• Input records
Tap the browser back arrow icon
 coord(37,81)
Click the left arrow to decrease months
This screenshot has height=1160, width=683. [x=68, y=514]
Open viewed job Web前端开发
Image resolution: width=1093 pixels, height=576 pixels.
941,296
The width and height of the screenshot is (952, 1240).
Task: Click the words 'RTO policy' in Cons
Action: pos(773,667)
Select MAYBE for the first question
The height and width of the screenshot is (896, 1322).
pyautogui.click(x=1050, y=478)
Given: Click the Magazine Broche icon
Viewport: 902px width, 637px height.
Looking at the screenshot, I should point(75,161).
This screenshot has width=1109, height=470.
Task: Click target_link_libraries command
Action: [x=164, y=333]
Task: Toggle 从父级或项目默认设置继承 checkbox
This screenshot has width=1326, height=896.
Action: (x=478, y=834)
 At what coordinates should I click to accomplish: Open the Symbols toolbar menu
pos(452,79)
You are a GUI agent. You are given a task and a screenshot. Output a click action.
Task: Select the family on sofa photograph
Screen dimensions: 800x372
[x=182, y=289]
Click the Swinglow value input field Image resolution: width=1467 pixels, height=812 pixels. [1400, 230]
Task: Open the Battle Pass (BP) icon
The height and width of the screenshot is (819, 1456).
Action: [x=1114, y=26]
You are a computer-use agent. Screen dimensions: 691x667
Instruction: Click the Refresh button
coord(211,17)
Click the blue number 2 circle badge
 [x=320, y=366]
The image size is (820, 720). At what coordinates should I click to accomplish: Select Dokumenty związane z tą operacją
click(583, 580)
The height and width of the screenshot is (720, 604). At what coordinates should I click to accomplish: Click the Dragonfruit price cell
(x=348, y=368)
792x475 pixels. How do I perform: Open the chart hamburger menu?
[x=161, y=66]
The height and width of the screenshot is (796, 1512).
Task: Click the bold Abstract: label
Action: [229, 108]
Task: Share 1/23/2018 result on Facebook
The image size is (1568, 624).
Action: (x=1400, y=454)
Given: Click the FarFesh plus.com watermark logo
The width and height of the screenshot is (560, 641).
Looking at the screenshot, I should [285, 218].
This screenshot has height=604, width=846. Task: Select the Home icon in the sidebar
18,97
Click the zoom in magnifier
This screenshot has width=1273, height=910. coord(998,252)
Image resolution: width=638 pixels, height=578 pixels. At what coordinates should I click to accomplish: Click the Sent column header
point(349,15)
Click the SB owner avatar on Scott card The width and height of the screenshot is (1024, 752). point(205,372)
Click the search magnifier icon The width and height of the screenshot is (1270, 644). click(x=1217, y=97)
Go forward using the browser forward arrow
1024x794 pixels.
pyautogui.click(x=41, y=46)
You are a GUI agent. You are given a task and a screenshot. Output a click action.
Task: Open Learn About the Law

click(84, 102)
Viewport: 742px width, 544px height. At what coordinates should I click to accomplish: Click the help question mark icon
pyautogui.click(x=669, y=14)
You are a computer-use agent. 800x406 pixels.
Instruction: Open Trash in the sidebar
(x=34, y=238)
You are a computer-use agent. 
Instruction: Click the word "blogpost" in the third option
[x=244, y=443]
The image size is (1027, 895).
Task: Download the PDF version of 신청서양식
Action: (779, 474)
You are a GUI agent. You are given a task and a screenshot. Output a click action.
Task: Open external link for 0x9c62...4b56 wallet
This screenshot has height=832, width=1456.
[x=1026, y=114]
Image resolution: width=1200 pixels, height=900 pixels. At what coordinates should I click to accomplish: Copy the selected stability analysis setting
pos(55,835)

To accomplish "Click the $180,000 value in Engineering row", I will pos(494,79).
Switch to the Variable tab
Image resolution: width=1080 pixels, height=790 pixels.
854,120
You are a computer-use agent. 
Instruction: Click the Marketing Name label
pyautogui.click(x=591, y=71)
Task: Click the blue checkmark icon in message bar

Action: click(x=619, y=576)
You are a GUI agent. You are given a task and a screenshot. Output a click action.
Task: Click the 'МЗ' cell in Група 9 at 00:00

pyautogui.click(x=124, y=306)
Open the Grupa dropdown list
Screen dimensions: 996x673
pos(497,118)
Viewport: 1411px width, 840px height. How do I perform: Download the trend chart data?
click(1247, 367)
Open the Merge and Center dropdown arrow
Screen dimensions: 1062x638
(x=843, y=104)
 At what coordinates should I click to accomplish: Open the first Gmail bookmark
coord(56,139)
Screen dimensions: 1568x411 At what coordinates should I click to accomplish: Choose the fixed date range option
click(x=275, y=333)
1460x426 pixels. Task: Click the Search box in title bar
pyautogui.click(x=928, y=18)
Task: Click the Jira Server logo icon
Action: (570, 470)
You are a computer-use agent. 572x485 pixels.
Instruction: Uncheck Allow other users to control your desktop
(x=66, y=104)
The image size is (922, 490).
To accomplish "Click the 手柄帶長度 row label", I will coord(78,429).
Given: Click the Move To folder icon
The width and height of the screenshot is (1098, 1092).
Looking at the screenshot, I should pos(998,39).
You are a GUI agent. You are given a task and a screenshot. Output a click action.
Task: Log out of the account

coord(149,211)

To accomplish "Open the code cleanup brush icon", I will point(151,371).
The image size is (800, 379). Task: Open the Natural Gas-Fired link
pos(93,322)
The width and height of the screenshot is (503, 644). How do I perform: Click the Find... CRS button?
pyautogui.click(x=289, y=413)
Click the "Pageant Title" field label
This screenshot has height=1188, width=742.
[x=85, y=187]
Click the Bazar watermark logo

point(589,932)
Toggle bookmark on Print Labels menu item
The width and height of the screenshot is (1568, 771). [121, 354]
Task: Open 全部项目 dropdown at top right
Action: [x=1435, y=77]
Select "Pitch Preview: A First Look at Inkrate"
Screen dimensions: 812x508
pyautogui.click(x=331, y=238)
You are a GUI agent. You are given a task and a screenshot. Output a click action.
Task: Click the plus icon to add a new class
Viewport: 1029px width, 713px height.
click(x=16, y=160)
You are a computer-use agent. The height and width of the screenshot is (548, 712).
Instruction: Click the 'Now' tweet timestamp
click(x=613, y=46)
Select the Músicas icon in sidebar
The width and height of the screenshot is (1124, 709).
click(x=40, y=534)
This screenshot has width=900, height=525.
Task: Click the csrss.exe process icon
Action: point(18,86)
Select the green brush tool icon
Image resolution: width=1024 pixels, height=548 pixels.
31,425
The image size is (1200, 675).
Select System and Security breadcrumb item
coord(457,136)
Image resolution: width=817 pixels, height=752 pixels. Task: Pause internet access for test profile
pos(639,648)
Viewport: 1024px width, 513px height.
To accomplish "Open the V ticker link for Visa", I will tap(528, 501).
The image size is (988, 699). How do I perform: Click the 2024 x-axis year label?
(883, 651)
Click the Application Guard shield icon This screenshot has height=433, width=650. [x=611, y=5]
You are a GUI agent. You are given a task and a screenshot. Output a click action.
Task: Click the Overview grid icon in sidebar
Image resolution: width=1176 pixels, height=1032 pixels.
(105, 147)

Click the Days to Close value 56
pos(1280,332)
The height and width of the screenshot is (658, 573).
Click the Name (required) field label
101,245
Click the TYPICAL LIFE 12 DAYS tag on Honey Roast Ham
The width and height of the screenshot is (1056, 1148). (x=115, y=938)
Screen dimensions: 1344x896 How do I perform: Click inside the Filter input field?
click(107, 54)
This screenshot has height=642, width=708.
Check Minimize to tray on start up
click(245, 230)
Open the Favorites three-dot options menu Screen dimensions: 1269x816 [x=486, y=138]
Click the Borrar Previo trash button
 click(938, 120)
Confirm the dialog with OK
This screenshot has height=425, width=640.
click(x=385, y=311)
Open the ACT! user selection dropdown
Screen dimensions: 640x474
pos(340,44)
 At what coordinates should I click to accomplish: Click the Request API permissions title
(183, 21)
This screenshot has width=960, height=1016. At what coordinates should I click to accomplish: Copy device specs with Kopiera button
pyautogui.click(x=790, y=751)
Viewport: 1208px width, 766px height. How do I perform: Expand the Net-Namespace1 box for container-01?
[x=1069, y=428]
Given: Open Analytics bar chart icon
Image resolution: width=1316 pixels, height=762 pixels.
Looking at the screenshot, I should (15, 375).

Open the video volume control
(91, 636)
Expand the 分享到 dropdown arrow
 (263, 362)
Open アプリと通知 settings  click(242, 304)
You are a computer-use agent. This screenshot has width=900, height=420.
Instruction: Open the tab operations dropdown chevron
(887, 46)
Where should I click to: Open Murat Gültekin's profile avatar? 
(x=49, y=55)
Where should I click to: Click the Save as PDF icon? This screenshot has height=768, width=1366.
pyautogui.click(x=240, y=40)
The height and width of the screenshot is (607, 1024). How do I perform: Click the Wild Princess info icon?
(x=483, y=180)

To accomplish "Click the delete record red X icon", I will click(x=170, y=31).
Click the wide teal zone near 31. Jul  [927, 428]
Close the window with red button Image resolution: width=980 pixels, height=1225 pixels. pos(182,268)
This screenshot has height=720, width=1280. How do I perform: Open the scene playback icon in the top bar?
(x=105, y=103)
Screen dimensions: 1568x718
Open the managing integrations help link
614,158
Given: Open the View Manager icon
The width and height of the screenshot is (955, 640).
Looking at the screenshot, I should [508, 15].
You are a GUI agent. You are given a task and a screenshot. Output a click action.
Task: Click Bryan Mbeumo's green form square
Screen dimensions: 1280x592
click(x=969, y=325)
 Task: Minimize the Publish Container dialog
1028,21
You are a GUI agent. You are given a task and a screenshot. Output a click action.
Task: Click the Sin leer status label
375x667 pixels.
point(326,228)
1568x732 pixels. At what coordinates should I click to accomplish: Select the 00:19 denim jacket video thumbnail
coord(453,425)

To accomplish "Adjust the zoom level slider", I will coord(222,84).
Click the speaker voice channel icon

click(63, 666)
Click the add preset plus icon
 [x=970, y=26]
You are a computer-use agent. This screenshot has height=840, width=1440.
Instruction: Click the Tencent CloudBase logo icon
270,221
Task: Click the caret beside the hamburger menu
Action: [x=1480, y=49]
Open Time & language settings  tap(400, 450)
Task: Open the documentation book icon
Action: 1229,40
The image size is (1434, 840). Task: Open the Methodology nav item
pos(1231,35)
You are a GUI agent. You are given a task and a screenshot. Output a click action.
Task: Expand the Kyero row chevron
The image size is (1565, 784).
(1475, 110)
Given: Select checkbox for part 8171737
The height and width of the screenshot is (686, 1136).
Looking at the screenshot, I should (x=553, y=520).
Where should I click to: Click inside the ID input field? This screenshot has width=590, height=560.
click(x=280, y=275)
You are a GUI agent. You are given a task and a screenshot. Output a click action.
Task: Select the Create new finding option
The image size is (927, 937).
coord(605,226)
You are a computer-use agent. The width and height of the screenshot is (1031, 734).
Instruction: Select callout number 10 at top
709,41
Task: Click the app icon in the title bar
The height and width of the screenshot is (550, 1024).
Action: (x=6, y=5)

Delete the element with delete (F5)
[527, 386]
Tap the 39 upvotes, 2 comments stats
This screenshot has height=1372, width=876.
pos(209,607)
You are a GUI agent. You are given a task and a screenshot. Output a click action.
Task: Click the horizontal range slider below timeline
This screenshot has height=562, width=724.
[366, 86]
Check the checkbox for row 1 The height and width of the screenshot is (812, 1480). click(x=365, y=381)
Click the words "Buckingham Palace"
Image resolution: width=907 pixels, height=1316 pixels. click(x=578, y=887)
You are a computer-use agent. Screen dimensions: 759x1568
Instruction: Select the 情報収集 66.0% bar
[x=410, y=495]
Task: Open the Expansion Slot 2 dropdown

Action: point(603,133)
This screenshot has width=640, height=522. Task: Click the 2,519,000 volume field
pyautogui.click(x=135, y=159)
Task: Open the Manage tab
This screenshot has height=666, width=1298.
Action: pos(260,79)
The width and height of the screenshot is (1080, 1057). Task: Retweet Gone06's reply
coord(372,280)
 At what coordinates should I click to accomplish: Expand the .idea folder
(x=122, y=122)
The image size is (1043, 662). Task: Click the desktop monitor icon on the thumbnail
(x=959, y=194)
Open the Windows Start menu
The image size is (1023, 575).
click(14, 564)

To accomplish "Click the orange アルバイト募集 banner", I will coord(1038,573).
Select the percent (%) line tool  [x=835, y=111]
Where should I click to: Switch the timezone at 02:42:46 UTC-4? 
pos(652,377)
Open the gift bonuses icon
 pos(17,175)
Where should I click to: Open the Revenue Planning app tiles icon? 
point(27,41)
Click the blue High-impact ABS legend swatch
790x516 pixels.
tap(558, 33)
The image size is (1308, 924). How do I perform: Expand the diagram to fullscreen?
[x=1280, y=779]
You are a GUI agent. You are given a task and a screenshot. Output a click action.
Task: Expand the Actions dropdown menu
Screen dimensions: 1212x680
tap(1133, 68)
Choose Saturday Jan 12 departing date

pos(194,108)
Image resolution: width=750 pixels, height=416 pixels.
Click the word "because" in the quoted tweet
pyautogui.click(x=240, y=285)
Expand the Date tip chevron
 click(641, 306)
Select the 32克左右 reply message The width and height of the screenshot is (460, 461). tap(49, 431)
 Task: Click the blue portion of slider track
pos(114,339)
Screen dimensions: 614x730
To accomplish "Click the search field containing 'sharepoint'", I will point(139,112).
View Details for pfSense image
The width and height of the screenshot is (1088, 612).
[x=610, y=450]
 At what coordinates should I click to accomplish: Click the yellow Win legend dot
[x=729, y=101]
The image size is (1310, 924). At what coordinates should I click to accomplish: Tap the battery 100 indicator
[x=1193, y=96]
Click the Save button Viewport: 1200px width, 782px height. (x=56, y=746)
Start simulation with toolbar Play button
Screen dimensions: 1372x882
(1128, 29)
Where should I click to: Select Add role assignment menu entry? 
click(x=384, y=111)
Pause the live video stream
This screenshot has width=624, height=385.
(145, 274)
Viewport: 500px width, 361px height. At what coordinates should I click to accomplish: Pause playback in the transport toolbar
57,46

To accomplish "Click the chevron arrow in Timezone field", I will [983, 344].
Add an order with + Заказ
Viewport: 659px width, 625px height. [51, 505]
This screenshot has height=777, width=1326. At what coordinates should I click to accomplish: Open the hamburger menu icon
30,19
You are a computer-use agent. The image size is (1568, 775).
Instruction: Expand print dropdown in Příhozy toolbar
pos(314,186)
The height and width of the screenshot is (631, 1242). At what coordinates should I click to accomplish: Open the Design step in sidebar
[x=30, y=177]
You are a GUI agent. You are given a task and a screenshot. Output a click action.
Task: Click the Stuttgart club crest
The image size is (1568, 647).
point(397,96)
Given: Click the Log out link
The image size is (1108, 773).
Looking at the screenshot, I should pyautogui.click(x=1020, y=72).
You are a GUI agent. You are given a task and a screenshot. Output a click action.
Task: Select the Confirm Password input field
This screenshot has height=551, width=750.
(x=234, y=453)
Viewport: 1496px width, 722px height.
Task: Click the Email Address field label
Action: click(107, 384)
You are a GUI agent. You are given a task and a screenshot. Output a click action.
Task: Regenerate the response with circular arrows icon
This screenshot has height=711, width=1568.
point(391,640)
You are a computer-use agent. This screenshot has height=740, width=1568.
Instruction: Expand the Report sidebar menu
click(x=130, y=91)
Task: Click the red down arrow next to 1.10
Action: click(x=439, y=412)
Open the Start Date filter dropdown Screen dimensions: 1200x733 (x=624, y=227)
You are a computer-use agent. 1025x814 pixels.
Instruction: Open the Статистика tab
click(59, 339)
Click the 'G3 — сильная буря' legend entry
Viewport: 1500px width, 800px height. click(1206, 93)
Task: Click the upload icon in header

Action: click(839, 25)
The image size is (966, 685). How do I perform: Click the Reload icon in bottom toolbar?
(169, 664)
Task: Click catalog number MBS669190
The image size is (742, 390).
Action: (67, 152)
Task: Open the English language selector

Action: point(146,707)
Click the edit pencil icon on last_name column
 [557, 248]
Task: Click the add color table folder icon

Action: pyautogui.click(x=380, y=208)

• What is needed
Using the records above, repeat exactly the lines from the first one through the line with "Task: Toggle 从父级或项目默认设置继承 checkbox".

• Exercise result
Tap the browser back arrow icon
 coord(37,81)
Click the left arrow to decrease months
This screenshot has height=1160, width=683. [x=68, y=514]
Open viewed job Web前端开发
Image resolution: width=1093 pixels, height=576 pixels.
941,296
The width and height of the screenshot is (952, 1240).
Task: Click the words 'RTO policy' in Cons
Action: pos(773,667)
Select MAYBE for the first question
The height and width of the screenshot is (896, 1322).
pyautogui.click(x=1050, y=478)
Given: Click the Magazine Broche icon
Viewport: 902px width, 637px height.
Looking at the screenshot, I should point(75,161).
This screenshot has width=1109, height=470.
Task: Click target_link_libraries command
Action: [x=164, y=333]
Task: Toggle 从父级或项目默认设置继承 checkbox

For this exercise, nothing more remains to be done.